How might we begin doing that? I’d like to propose three possibilities. The first is that we continue to pray for those who need our prayers, especially for those who are sick. Perhaps those who have requested our prayers might make sure the rest of us know why. For example, we are currently praying for the wife of our web master. He sends me periodic updates on her condition. Right now, she does not have a clear diagnosis. Secondly, I suggest that we become more intentional about offering pastoral care. We have several members of this parish whose physical limitations, temporary or permanent, prevent them from worshipping with us. We have talked about visiting shut-ins, possibly even those in nursing homes. We have licensed Eucharistic visitors. I can always train more. Can we form perhaps a committee, or a team, that will take responsibility for helping to coordinate pastoral care?
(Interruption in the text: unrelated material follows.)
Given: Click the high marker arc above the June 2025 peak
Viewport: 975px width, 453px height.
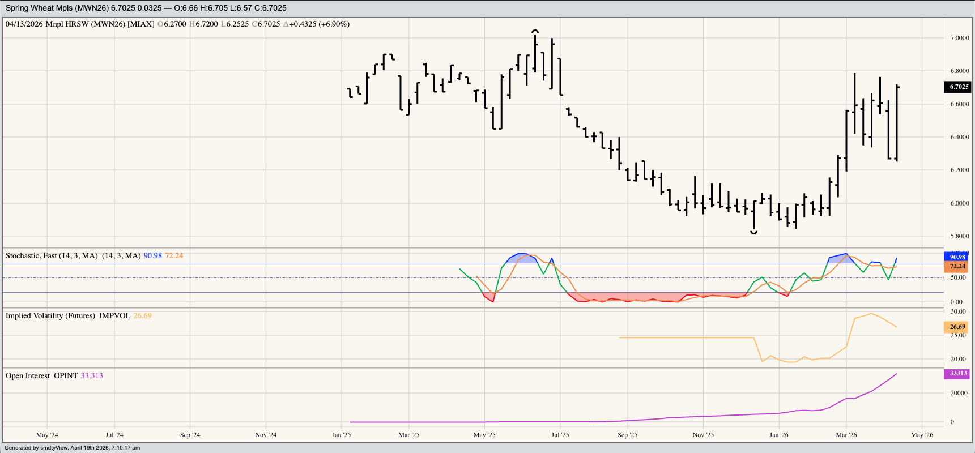Looking at the screenshot, I should tap(535, 32).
Third, our physical plant is a great gift to the community. As most of you know, “anonymous” groups meet here almost every day. Other groups also use our facilities. Some time back, we had talked about becoming a disaster relief center. The tragedy in Moore, Oklahoma reminds us yet again how much such a facility might be needed. Parishes have responded to disasters like the one in Moore through immediate pastoral care, longer-term rebuilding efforts, and the gifts of prayer and financial support. Recently, our diocese began a relationship with the Lutheran Disaster Response of Ohio. Mary Woodward is now the Disaster Coordinator not only for the Lutheran Church (through Lutheran Social Services of Central Ohio) but also for our diocese as well. Our bishop has expressed the hope that we have at least one person in every congregation trained by Woodward to serve as a volunteer at the time of disaster. Who among you might be willing to pursue this possibility with me? During last summer’s derecho, could our building have been used by those who had lost power? Might it be available in a coming disaster?
We are not isolated dots. We are part of a web of faith. A lived faith is one that is truly part of a community, a community that supports its members and that together reaches out to the rest of the world. With God’s help, and with the prayers of the faithful, St. Peter’s can be such a community.
1. Based on “Ray of Hope,” Lectionary Tales for the Pulpit (Lima OH: CSS, 2006), 108-10.